The overall architecture of the network structure we propose, SADRN, is illustrated in Figure 3. It consists of four modules: the full-aggregation DLA-34 (FADLA-34) backbone, Self-adaptive Bell-shaped Kernel (SBK), Convolutional Block Attention Module (CBAM), and multi-task head. In SAR images, aircraft targets exhibit multi-scale characteristics, often leading to missed alarms of small targets. Therefore, to improve the model’s detection accuracy for multi-scale targets, we constructed the FADLA-34 backbone. The input of FADLA-34 is SAR images

I \in R^{W \times H}

, and its output consists of three feature maps, the heatmap of the target center

\hat{Y} \in R^{\frac{W}{R} \times \frac{H}{R} \times C}

, the offset map of the target center

\hat{O} \in R^{\frac{W}{R} \times \frac{H}{R} \times 2}

, and the size map of the object-detection boxes

\hat{S} \in R^{\frac{W}{R} \times \frac{H}{R} \times 2}

, where W and H denote the size of the input SAR image, C denotes the number of aircraft categories, and R denotes the downsampling stride, typically set to 4 by default. The three feature maps are utilized by the multi-task head for integrated detection and recognition. FADLA-34 integrates information from different scale feature maps at various stages of the network. To mitigate interference from background clutter, CBAM is embedded within the FADLA-34 backbone network. CBAM calculates the weights for the channel dimension and the spatial dimension of the input feature maps through pooling and other operations. The input feature maps are then sequentially multiplied by the channel weights and spatial weights to obtain processed feature maps. These processed feature maps enhance attention on the target area. In SAR images, the significant intensity variations of the target scattering points often result in false alarms. The SBK maps a bell-shaped two-dimensional distribution around each target center in the heatmap’s ground truth

Y \in R^{\frac{W}{R} \times \frac{H}{R} \times C}

. The heatmap’s ground truth Y processed by the SBK is then used to train the heatmap. Since the pixel values at the edges of the bell-shaped distribution are relatively low, it reduces the detection “threshold” for weak scattering points at the edges of the target, enabling the model to better locate the target area. The multi-task head is utilized to achieve integrated detection and recognition. For the same target, among the heatmap of different categories, the multi-task head selects the heatmap with the highest pixel value at the target center. The category to which this heatmap belongs is considered as the model’s recognition result. Meanwhile, the multi-task head utilizes the offset map and size map to generate the detection box for the target.

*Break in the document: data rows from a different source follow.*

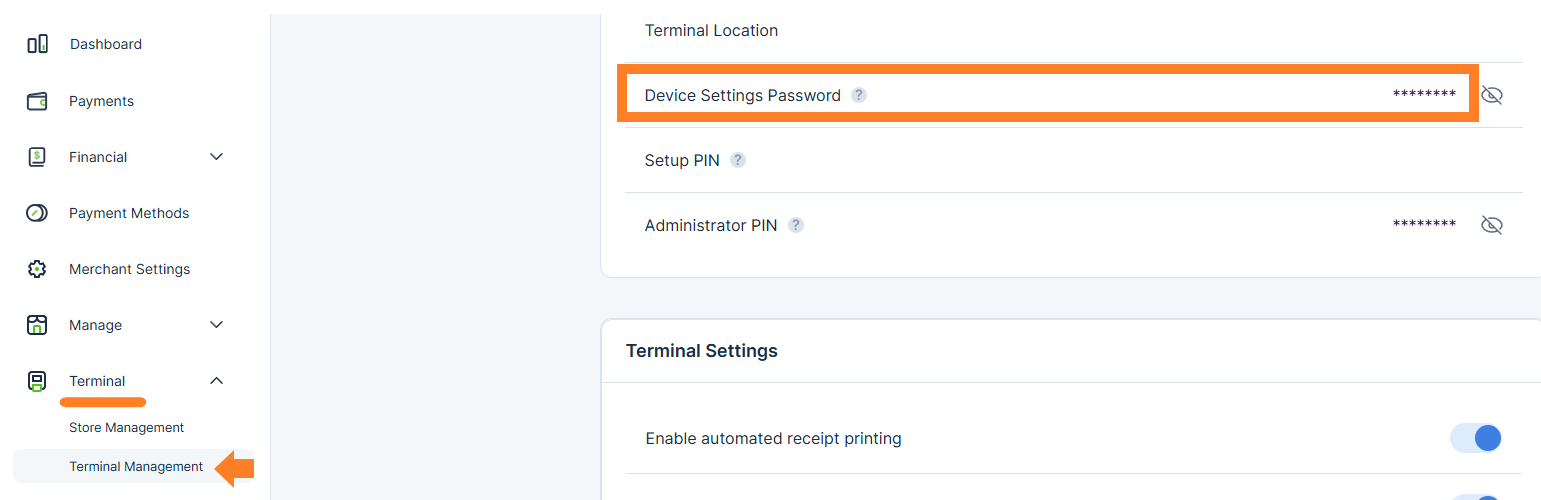Click the Financial document icon
This screenshot has width=1541, height=500.
coord(37,157)
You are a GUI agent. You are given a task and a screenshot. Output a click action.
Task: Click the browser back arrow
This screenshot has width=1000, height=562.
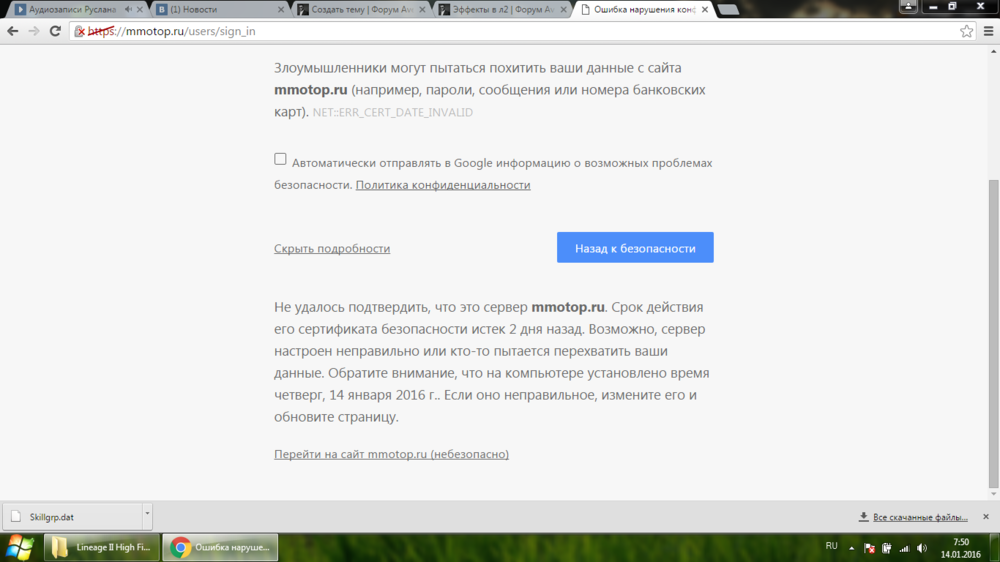click(x=12, y=31)
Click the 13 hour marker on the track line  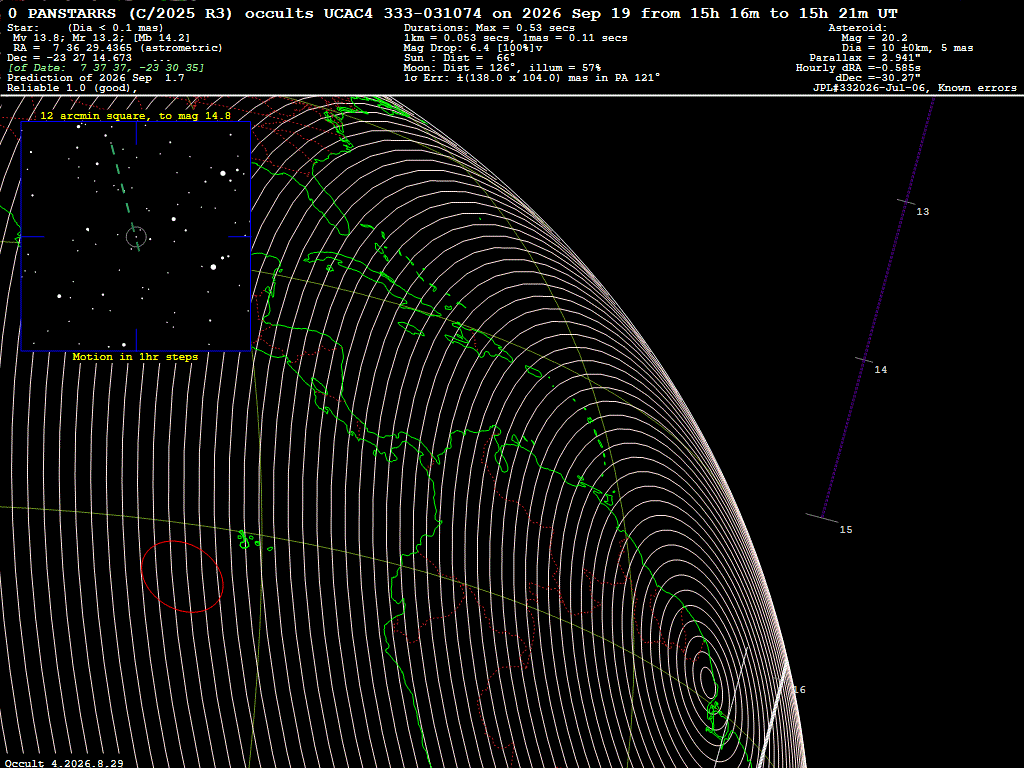click(x=922, y=212)
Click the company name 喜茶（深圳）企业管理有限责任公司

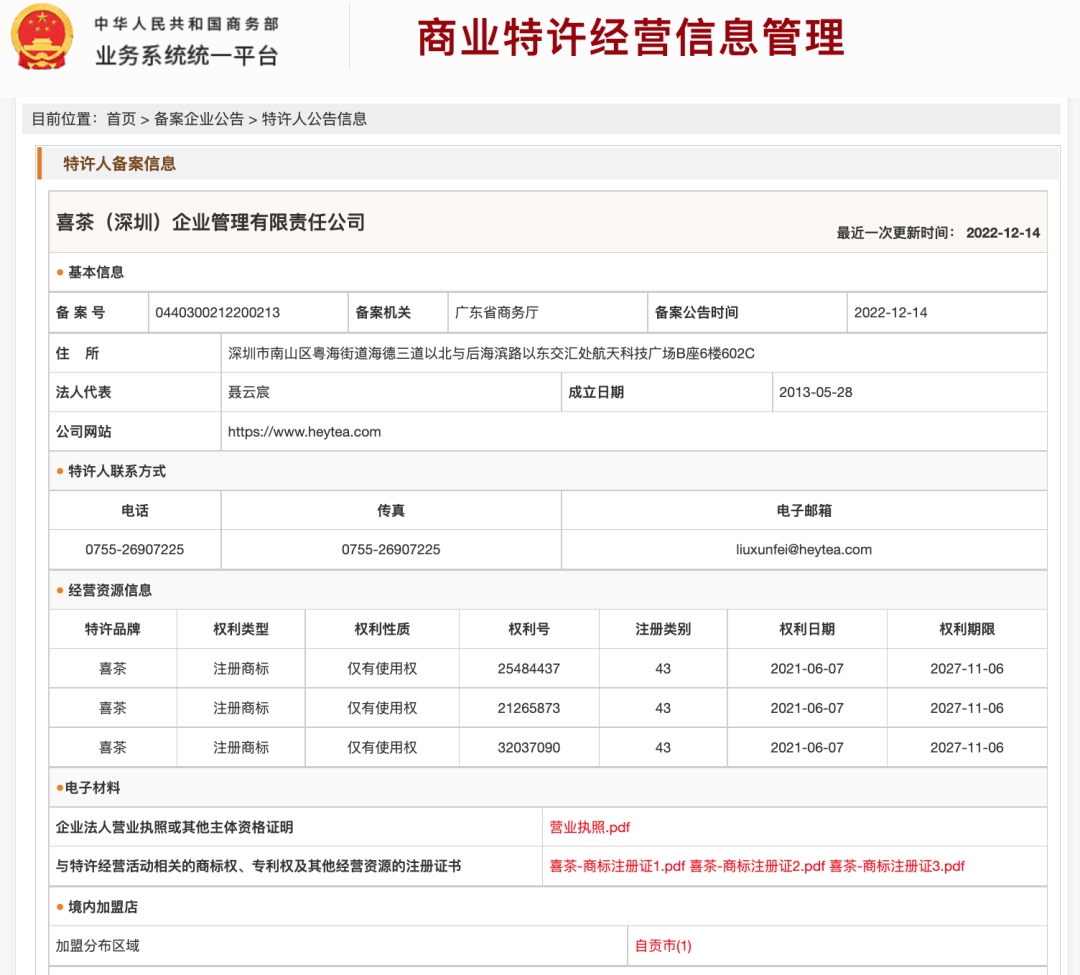point(211,222)
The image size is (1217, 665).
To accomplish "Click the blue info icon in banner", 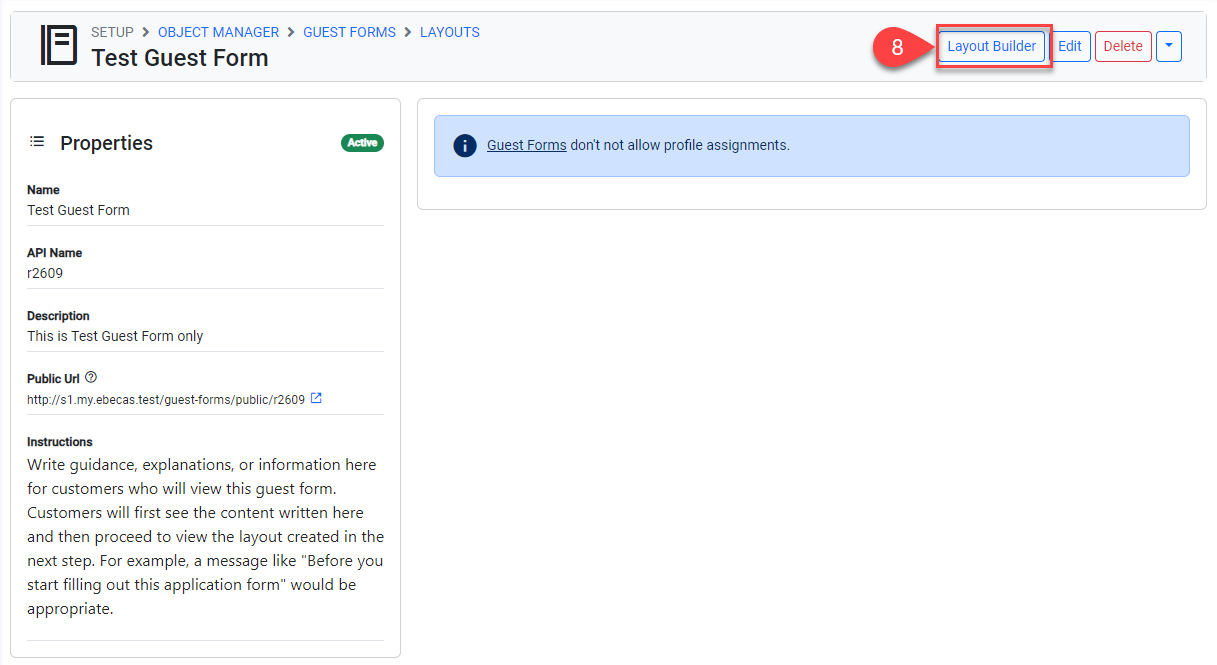I will pyautogui.click(x=465, y=146).
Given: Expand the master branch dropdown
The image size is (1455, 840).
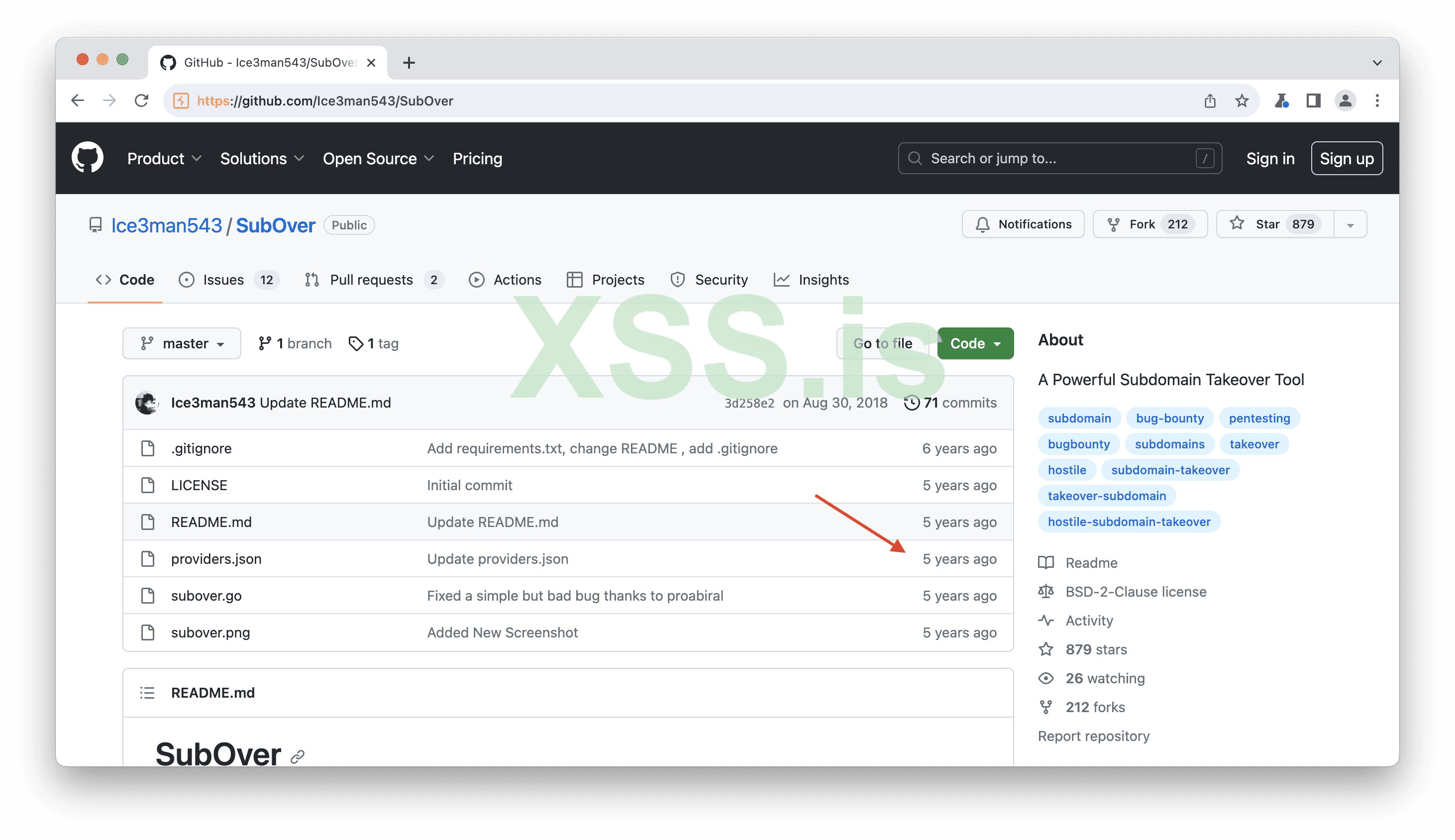Looking at the screenshot, I should point(182,343).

3.2. The Design of Loss Function

The FADLA-34 backbone predicts the target center heatmap

\hat{Y}

, target center offset map

\hat{O}

, and detection box size map

\hat{S}

.

Let

\hat{Y}

represent the collection of the predicted center heatmap for each class. When the prediction result

{\hat{Y}}_{x y c} = 1

, this indicates that the point at coordinates

(\hat{x}, \hat{y})

in the heatmap of category c is detected as the target center, while

{\hat{Y}}_{x y c} = 0

indicates that the point is detected as background. Let the ground truth heatmap of the target center be denoted as Y. Next, an SBK is mapped around each target center of Y. The processed ground truth Y is used to train the heatmap. The loss function for the heatmap adopts the Focal loss [13], denoted as

L_{h}

in Equation (1):

L_{h} = \frac{- 1}{N} \sum_{x y c} \{\begin{matrix} {(1 - {\hat{Y}}_{x y c})}^{α} log ({\hat{Y}}_{x y c}) & Y_{x y c} = 1 \\ {(1 - Y_{x y c})}^{β} {({\hat{Y}}_{x y c})}^{α} log (1 - {\hat{Y}}_{x y c}) & Y_{x y c} \neq 1 \end{matrix}

(1)

where

α

and

β

denote the hyper-parameters of the Focal loss. In the experiments,

α = 2

and

β = 4

. N denotes the number of target centers in SAR image I.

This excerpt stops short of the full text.